By contrast, for films in limited release or those that already have come and gone, Oscar campaign advertising, in the words of one insider, “is throwing good money after bad.”

A frugal campaign doesn’t necessarily mean going home empty-handed on Oscar night. The thriller “Silence of the Lambs,” for example, was released in February 1991 and already had gone to video by Oscar time 13 months later. Orion Pictures didn’t go nuts on the pre-Oscar advertising and still won big: The film won best picture, best actor (Anthony Hopkins), best actress (Jodie Foster), best director (Jonathan Demme) and best adapted screenplay (Ted Tally).

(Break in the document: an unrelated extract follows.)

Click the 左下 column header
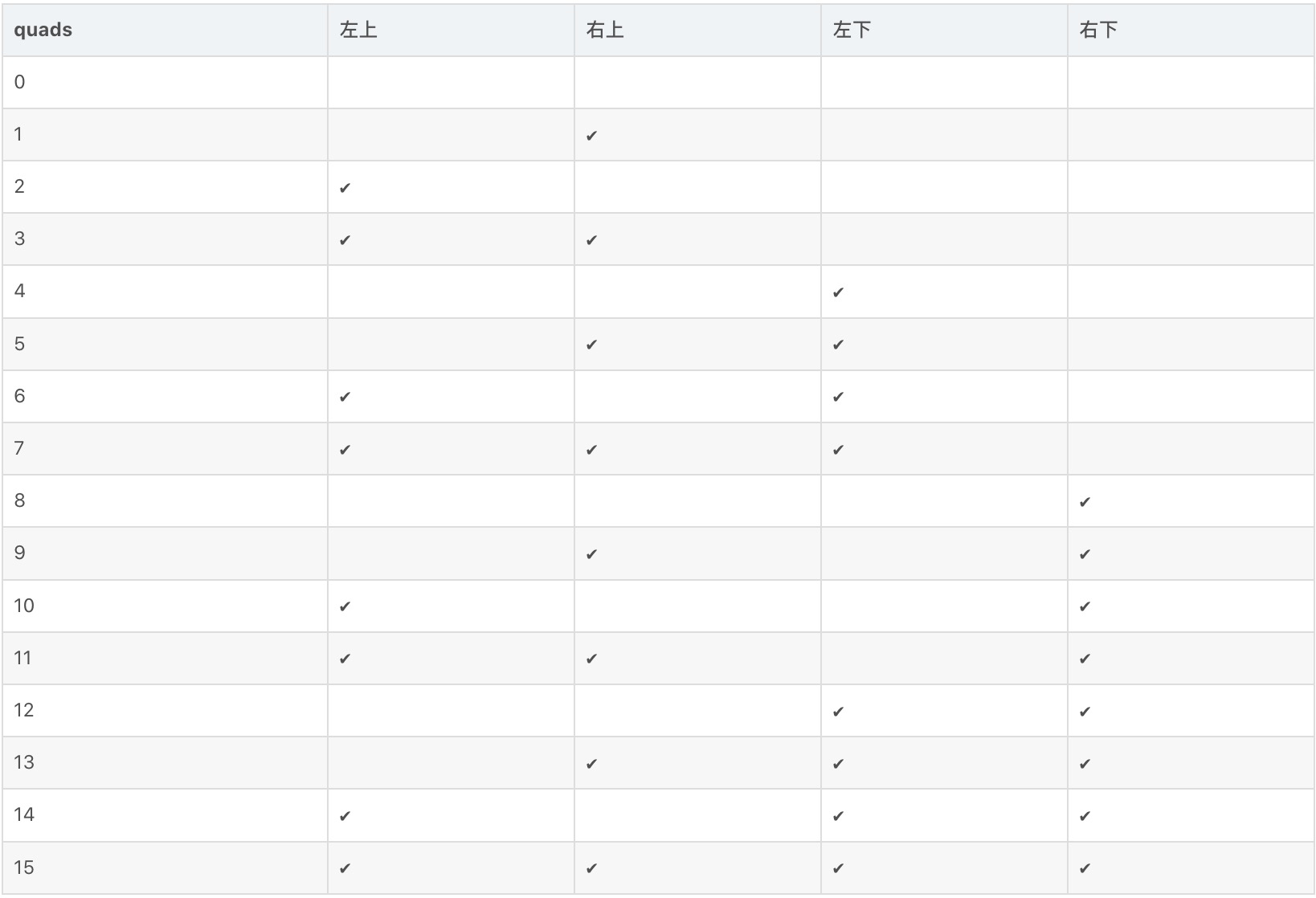The height and width of the screenshot is (898, 1316). (852, 31)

“It’s not just a matter of getting Oscars. From the studios’ point of view, it’s about making hay while the sun shines. A lot of what seems like bombast is predicated on sound business decisions--which relationships you need to nurture and what upside there is financially with a win,” said one longtime Oscar campaign veteran. For that reason, “you can’t claim that the [relative] lack of ads for ‘Sixth Sense’ means Disney is more tasteful. If it [was still in 2,000 theaters] and could make $20 million more, they’d be there.”

The observer also pointed out that Disney already has a first-look deal with M. Night Shyamalan (the best director and best screenplay nominee for “Sixth Sense”) and is backing his next project, “Unbreakable,” starring Bruce Willis and Samuel L. Jackson.

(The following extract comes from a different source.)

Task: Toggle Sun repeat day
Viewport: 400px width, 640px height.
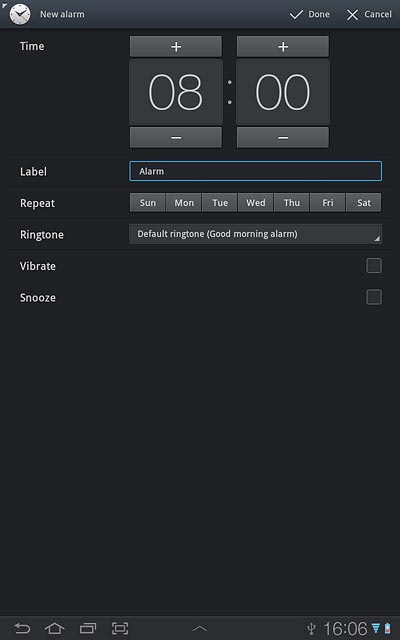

Miramax, meanwhile, is being restrained in promoting best actress nominee Meryl Streep, who starred in “Music of the Heart.” Why? According to one analyst, Streep--unlike some other stars who need to be constantly stroked--”will do a good script. You don’t have to prove anything to her” with a bells and whistles campaign. (Besides, said another insider, “everyone knows she has no chance to win.”)

Streep isn’t the norm, however. Another studio-based Oscar veteran says many stars and directors keep close tabs on how much studios are spending to back their films at Oscar time.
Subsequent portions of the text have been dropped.